--- START OF Selected text ---
Key Takeaways

  • A retrial refers to repeating a trial after the original trial has concluded, often due to a legal error or mistrial.
  • A new trial is typically granted when procedural errors, misconduct, or newly discovered evidence may have affected the original verdict.
  • Retrials may occur in both civil and criminal cases, though constitutional protections like double jeopardy limit retrials after acquittals in criminal proceedings.
  • Common reasons for a new trial include jury misconduct, improper jury instructions, admission of inadmissible evidence, or unfair behavior by parties involved.
  • Both new trials and retrials aim to ensure fairness, justice, and correct application of the law.

Legal Definition of New Trial and Retrial

A retrial is a completed trial that has been set aside and tried again from scratch as opposed to a mistrial which is terminated prior to its conclusion and then tried again. A retrial may also be a reexamination of an issue in fact before a court and jury, which had been tried at least once before the same court and a jury.

A new trial is warranted on the ground of attorney misconduct during the trial where the "flavor of misconduct sufficiently permeates an entire proceeding to provide conviction that the jury was influenced by passion and prejudice in reaching its verdict." Kehr, 736 F.2d at 1286 (quoting Standard Oil Co. of California v. Perkins, 347 F.2d 379, 388 (9th Cir. 1965)). Where misconduct permeates the proceeding, the jury is "necessarily prejudiced." Id. "Constant objections are certainly not required, as they could antagonize the jury."

Key Differences Between Retrial and New Trial

While the terms retrial and new trial are sometimes used interchangeably, they have distinct legal meanings:

  • Retrial: Refers to conducting a trial again after the previous trial has been concluded, either by a verdict or dismissal, often because of a mistrial, jury deadlock, or appellate reversal.
  • New Trial: Typically requested by a party immediately following a trial's conclusion, based on grounds such as procedural errors, juror misconduct, or newly discovered evidence that could impact the verdict.

A retrial may be ordered by an appellate court, while a motion for a new trial is usually filed in the trial court where the original case was heard.

When Is a Retrial Required?

A retrial may be required in cases where the counsel repeatedly and impermissibly elicited testimony and made reference to matters previously ruled inadmissible "with the sole purpose of bringing to the jury something it should not have heard." County of Maricopa v. Maberry, 555 F.2d 207, 219 (9th Cir. 1977).

Double Jeopardy and Limitations on Retrial in Criminal Cases

The Fifth Amendment of the U.S. Constitution provides protection against double jeopardy, preventing a defendant from being tried twice for the same offense after acquittal. However, retrials may still be permissible in certain circumstances, including:

  • Hung jury (mistrial): When the jury cannot reach a unanimous decision, allowing the prosecution to retry the case.
--- END OF Selected text ---
--- START OF Listed records ---
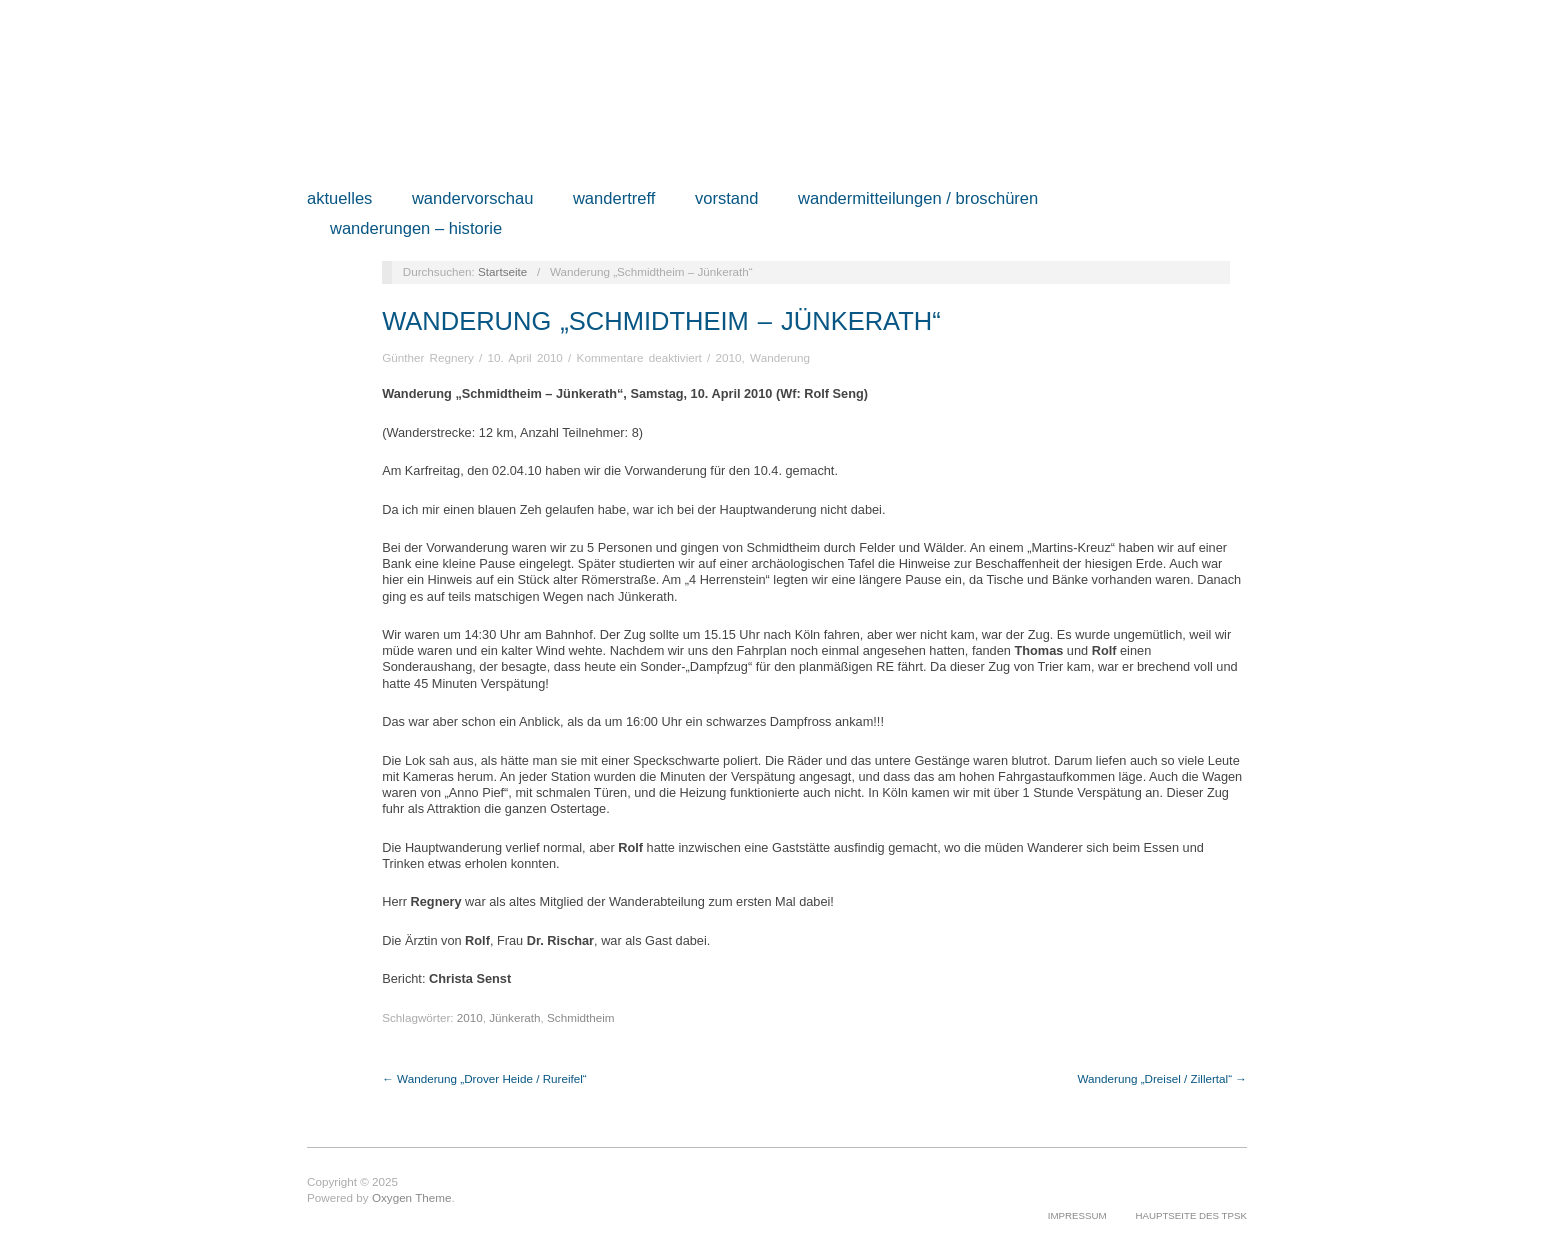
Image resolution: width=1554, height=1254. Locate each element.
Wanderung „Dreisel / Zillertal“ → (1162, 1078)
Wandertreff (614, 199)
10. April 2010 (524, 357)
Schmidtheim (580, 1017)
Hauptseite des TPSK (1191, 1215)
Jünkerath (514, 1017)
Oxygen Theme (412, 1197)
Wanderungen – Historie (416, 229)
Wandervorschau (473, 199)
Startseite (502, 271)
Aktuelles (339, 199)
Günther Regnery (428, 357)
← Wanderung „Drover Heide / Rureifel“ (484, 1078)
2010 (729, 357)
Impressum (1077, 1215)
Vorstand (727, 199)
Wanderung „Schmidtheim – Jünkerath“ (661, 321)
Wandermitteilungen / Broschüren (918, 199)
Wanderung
--- END OF Listed records ---
Problems and tasks:
**a)** Decide whether each statement agrees with the text on retrials and new trials, and answer yes or no while quoting the words of the text that decide it. (i) A motion for a new trial is usually filed in an appellate court. (ii) A mistrial is ended before the trial reaches its conclusion. (iii) Double jeopardy protection keeps a defendant from being tried twice for the same offense after acquittal.
**b)** Carry on the text on retrials and new trials, starting after its final line.

Written responses:
**a)**
(i) No: "a motion for a new trial is usually filed in the trial court where the original case was heard."
(ii) Yes: "a mistrial which is terminated prior to its conclusion and then tried again."
(iii) Yes: "preventing a defendant from being tried twice for the same offense after acquittal."

**b)**
  • Reversal on appeal: When a conviction is overturned due to legal error, the prosecution may retry the defendant unless the reversal was based on insufficiency of evidence.
  • Juror misconduct or external influence: If outside interference compromises the integrity of the original trial.

In civil cases, these constitutional protections do not apply, and retrials can occur under broader circumstances.

When Is a New Trial Granted?

Code of Civil Procedure section 657 provides in part: A new trial shall not be granted upon the ground of excessive or inadequate damages, unless after weighing the evidence the court is convinced from the entire record, including reasonable inferences therefrom, that the court or jury should have reached a different verdict or decision. Accordingly, in deciding whether to grant a new trial the trial court must independently weigh the evidence and assess whether it sufficiently supports the jury's verdict. As a corollary to this rule, the trial court's ruling is entitled to great weight on appeal." Fortman v. Hemco Inc. (1989) 211 Cal.App.3d 241, 257-258.

The origin of the practice of granting new trials is concealed in the night of time. Formerly new trials could be obtained only with the greatest difficulties, but by the modern practice they are liberally granted in furtherance of justice.

Standards Courts Use to Evaluate New Trial Motions

Courts assess several factors when considering a motion for a new trial, including:

  • Whether the error was prejudicial and likely affected the outcome.
  • Whether the error was properly preserved by objection at trial (unless it constituted plain error).
  • The materiality and impact of any newly discovered evidence.
  • If misconduct by counsel or jury was severe enough to undermine the fairness of the trial.

Judges are granted discretion in weighing these factors to determine whether granting a new trial serves the interests of justice.

Reasons For Granting New Trials

The reasons for granting new trials are numerous and may be classed as matters which arose before and in the course of trial, including:

  • Want of due notice. Justice requires that the defendant should have sufficient notice of the time and place of trial; and the want of it, unless it has been waived by an appearance, and making defense, will, in general, be sufficient to entitle the defendant to a new trial. But the insufficiency of the notice must have been calculated reasonably to mislead the defendant.
  • The irregular impaneling of the jury; for example, if a person not duly qualified to serve be sworn or if a juror not regularly summoned and returned personate another. In Pennsylvania, by statutory, provision, going on to trial will cure the defect, both in civil and criminal cases.
  • The admission of illegal testimony.
  • The rejection of legal testimony. But a new trial will not be granted for the rejection of a witness on the supposed ground of incompetency, when another witness establishes the same fact, and it is not disputed by the other side.
  • The misdirection of the judge.
  • The acts of the prevailing party, their agents or counsel. For example, when papers not previously submitted, are surreptitiously handed to the jury, being material on the point in issue. Or if the party, or one on his behalf, directly approach a juror on the subject of the trial. But if the other party is aware of such attempts and he neglects to correct them when in his power, this will not be a sufficient reason for granting a new trial. When indirect measures have been resorted to prejudice the jury or tricks practiced or disingenuous attempts to suppress or stifle evidence or thwart the proceedings or to obtain an unconscientious advantage or to mislead the court and jury they will be defeated by granting a new trial.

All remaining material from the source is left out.